It might not be surprising to many that trade restrictions can affect more than government officials, multinational corporations, and sports stars with friends in high places. In early 2014, a U.S. educational non-profit that hosts massive online open courses (called “MOOCs” by people who apparently didn’t think to check a slang dictionary) had to block access from Cuba, Iran, and certain other countries. The reason? You guessed it—sanctions.
For the most part, U.S. economic sanctions take the form of the Foreign Assets Control Regulations, which are administered by the Treasury Department’s Office of Foreign Assets Control (OFAC). These regulations work in two ways, roughly speaking. First, they prohibit a diverse range of transactions involving targeted countries—as of May 2014, these are Cuba, Iran, North Korea, Sudan (North), and Syria. Second, the regulations prohibit transactions with individuals and organizations on OFAC’s Specially Designated Nationals and Blocked Persons List, which includes drug kingpins, terrorist groups, war criminals, proliferators of weapons of mass destruction, traffickers of conflict minerals, and maybe my first dentist.
Members of the university community are most likely to run into potential OFAC issues in one of three situations.
- Travel and exports involving sanctioned countries. The rules regarding travel (and what can be sent or taken) to and from Cuba, Iran, North Korea, Sudan, and Syria are elaborate, and vary by country. For example, spending money on mere travel to Cuba must be licensed by OFAC, but not so for travel to Sudan. Taking your own laptop to Cuba for personal use is permitted if your travel is licensed, but you may not take a laptop to Iran in most situations. You can bring Iranian pistachios back as gifts, but not Cuban cigars.
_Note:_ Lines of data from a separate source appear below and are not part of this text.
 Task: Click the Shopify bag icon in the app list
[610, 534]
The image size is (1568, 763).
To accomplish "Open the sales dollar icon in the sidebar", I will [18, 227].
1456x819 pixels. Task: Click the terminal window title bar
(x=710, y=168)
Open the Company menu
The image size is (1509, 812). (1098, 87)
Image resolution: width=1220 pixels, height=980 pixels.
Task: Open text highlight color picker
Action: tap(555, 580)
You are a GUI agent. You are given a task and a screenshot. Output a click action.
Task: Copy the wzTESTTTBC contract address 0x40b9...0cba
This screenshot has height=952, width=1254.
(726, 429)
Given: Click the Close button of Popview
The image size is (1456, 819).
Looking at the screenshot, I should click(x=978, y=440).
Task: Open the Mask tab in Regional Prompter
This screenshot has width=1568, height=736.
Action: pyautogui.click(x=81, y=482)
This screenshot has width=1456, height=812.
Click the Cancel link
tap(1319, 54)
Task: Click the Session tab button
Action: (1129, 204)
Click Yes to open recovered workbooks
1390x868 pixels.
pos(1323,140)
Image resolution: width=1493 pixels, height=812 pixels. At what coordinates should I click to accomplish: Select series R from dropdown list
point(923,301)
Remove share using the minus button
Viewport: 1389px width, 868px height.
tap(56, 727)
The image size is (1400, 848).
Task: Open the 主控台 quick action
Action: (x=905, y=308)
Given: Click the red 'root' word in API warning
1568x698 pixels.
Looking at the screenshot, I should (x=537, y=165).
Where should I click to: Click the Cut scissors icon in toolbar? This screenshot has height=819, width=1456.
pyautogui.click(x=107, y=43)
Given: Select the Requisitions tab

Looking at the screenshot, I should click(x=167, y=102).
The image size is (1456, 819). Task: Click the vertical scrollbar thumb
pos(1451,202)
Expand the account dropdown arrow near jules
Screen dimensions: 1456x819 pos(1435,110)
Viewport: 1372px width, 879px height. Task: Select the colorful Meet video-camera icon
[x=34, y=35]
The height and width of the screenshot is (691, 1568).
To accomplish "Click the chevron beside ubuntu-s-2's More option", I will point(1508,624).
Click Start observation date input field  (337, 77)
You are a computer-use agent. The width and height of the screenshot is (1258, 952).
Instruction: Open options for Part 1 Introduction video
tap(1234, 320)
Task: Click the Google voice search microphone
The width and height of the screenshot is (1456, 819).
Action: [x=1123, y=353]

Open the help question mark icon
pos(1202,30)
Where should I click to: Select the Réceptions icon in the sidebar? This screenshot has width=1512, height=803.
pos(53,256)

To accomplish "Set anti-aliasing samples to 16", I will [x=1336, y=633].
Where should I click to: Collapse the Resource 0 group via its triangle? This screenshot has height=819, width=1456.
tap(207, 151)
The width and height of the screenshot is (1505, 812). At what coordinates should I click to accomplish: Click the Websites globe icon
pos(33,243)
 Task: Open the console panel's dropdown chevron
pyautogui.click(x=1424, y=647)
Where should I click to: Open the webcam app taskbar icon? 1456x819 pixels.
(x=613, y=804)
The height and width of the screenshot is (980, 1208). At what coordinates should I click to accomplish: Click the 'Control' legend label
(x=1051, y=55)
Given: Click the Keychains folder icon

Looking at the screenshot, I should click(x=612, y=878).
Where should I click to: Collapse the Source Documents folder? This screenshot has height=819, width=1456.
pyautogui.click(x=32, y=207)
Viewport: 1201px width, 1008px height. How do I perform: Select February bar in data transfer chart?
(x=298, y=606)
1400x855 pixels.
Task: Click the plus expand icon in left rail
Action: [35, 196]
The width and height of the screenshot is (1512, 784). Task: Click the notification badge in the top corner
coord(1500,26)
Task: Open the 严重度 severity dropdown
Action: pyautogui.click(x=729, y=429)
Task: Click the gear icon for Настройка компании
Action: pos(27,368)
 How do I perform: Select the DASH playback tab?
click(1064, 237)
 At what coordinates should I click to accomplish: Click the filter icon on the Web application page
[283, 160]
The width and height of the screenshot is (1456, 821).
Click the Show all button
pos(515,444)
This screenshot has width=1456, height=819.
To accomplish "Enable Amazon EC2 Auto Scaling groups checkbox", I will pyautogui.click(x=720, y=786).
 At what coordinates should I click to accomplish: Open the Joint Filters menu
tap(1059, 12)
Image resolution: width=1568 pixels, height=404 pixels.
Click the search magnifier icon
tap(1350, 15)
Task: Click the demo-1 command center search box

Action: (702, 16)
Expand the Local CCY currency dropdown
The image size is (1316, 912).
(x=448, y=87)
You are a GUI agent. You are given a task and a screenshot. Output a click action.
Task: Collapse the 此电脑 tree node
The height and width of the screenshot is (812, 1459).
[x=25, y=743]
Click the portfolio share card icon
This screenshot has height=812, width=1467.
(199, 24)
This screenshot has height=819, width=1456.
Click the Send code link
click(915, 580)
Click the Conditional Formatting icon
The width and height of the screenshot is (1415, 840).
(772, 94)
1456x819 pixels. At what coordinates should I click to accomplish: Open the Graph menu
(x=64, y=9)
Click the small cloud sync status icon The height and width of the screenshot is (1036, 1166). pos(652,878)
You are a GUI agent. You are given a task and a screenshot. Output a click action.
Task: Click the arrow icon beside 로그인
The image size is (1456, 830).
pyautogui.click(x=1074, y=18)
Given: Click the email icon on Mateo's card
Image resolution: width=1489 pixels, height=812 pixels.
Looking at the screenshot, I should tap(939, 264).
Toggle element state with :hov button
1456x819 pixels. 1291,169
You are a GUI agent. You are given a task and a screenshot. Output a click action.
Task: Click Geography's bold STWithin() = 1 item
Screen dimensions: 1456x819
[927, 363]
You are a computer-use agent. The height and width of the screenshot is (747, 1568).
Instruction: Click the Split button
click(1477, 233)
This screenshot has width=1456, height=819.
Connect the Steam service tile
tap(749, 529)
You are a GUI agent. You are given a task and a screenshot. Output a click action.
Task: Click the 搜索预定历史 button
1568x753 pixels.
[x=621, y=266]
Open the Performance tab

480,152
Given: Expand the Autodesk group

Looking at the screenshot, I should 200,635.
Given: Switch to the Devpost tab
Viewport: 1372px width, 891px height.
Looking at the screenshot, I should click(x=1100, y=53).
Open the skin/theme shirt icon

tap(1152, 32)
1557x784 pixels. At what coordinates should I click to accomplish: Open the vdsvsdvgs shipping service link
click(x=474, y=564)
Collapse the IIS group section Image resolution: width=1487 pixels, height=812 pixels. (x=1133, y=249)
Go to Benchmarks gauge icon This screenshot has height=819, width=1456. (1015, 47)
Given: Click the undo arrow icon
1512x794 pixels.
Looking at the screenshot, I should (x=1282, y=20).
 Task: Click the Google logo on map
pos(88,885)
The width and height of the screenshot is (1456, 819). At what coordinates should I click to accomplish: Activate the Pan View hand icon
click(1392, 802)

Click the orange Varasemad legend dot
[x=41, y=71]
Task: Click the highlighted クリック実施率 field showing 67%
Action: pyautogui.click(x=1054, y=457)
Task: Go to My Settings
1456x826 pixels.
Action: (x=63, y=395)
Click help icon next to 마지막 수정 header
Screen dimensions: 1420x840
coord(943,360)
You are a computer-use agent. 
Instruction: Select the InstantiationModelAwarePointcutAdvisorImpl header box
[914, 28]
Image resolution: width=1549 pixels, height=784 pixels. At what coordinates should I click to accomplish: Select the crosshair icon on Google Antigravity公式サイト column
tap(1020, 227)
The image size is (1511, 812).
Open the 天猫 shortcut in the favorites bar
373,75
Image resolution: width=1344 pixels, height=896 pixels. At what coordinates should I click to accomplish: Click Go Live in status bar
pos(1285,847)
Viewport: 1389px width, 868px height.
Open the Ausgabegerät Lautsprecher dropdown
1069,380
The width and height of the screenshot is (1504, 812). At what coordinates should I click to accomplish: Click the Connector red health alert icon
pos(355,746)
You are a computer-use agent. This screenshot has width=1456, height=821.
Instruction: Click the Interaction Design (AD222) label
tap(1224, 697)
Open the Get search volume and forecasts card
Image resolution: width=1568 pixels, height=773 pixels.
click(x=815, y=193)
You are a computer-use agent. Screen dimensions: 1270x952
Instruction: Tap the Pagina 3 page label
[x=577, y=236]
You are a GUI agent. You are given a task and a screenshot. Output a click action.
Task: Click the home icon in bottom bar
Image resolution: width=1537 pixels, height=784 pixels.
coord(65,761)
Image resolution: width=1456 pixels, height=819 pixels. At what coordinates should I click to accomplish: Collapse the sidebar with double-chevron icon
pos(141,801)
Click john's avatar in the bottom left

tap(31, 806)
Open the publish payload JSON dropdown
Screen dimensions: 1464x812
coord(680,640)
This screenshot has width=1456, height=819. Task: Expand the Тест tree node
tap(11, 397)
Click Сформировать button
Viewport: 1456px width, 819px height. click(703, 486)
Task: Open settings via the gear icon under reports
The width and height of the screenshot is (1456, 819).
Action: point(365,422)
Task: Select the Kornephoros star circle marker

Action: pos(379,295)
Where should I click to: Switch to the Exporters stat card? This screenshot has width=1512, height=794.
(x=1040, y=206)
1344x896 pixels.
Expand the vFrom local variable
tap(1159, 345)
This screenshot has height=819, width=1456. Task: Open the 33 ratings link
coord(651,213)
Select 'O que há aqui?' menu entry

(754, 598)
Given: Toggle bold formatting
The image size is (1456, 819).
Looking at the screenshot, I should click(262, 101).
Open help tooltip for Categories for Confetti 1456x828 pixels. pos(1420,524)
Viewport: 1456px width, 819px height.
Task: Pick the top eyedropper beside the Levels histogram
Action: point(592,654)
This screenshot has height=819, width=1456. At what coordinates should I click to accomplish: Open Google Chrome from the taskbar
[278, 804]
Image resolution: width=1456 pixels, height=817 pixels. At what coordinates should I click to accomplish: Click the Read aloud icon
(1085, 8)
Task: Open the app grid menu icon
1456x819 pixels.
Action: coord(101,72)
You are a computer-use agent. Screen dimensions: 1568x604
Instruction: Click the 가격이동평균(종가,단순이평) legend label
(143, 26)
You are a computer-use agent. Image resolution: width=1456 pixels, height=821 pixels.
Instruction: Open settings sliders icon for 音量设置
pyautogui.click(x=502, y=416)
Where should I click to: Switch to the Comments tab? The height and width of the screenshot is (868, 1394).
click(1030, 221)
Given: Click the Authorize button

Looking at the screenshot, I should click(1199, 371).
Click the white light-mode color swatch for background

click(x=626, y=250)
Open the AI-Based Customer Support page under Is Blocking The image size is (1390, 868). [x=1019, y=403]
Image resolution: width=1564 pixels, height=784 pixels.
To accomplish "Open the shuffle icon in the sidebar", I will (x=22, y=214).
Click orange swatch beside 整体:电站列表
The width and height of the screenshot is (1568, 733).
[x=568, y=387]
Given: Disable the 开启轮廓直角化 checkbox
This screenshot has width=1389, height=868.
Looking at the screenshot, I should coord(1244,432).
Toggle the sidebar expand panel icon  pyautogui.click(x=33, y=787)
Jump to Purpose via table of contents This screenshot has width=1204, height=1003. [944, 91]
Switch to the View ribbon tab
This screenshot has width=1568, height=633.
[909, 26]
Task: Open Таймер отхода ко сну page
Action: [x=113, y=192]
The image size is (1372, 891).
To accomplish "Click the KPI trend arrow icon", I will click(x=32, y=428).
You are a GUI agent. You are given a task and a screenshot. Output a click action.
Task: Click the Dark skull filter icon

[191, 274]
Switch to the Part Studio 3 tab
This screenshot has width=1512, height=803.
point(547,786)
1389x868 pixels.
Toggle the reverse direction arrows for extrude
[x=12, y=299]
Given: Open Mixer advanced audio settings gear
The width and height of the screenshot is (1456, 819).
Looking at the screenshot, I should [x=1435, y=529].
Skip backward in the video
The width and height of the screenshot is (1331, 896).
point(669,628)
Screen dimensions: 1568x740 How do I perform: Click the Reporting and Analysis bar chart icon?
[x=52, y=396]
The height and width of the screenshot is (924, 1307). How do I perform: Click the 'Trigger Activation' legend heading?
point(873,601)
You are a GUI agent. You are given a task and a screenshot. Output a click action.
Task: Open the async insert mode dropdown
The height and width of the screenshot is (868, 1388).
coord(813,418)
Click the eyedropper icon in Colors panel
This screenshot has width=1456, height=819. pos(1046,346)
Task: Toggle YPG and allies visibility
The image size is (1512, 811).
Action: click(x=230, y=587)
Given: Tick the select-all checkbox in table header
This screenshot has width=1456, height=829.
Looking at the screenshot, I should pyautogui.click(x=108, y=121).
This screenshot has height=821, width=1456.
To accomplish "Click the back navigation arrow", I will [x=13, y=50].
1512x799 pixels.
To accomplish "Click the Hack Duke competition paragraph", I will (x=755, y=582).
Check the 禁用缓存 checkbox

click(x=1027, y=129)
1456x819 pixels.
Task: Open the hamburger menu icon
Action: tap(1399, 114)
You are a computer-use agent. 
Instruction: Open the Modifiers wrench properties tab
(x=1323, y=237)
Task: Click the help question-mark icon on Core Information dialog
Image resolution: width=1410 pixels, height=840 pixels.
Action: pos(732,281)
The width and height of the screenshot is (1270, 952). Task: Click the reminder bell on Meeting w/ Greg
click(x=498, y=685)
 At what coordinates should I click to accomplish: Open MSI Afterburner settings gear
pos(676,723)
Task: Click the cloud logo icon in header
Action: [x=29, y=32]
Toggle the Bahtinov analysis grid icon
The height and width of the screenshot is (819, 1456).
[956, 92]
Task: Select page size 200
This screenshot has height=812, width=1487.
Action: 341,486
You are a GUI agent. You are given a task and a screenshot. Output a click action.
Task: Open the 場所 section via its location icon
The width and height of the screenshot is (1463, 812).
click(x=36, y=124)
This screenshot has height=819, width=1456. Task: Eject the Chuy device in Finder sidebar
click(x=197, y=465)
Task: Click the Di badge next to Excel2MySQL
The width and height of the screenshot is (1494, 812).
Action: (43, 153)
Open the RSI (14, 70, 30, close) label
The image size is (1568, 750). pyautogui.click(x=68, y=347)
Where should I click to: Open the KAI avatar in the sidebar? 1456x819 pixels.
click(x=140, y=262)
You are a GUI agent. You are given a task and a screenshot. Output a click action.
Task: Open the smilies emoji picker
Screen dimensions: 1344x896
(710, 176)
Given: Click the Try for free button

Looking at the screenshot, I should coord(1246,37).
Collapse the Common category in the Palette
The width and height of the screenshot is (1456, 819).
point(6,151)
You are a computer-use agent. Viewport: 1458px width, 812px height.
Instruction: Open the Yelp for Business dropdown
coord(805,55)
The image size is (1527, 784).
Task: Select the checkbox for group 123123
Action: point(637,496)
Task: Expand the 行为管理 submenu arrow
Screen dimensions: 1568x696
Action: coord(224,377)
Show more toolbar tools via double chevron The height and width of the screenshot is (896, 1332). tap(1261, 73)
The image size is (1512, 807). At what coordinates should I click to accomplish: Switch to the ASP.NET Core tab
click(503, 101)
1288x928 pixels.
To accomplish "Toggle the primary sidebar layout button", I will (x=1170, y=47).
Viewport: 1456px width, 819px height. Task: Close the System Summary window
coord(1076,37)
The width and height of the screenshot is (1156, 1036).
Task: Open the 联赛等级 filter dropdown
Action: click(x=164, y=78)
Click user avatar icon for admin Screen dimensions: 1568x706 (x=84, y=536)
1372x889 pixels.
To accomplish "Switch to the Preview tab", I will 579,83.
- Interactions with students or researchers who came from, and return to, sanctioned countries. Subject to a few limitations, OFAC regulations and related laws allow institutions to teach and employ students, researchers, and lecturers from sanctioned countries who have the necessary visas to be in the U.S. But once they return to their countries of origin, the full scope of economic sanctions applies and interactions become tightly restricted. Plans to collaborate with a researcher who moves home to Iran, for instance, might have to be modified or cancelled.
- Reviewing papers authored in sanctioned countries. To differing degrees, OFAC’s regulations prohibit the export of services to persons in Cuba, Iran, North Korea, Sudan, and Syria without authorization. Because commenting on an article authored in a sanctioned country is furnishing a service, this restriction has been relevant to many participants in the peer review process. And I mean “relevant” in the sense of “terrifying.” In fact, a few concerned organizations involved in academic research publication sued OFAC in 2007. As a result, the agency has authorized the peer review, editing, and publication of journal articles from Cuba, Iran, North Korea, and Sudan in most circumstances. Papers from Syria remain hot potatoes.
The civil penalties for violating OFAC’s regulations range from warning letters to fines in the thousands or even millions of dollars. For intentional violations that rise to the level of criminal misconduct, jail time is a distinct possibility.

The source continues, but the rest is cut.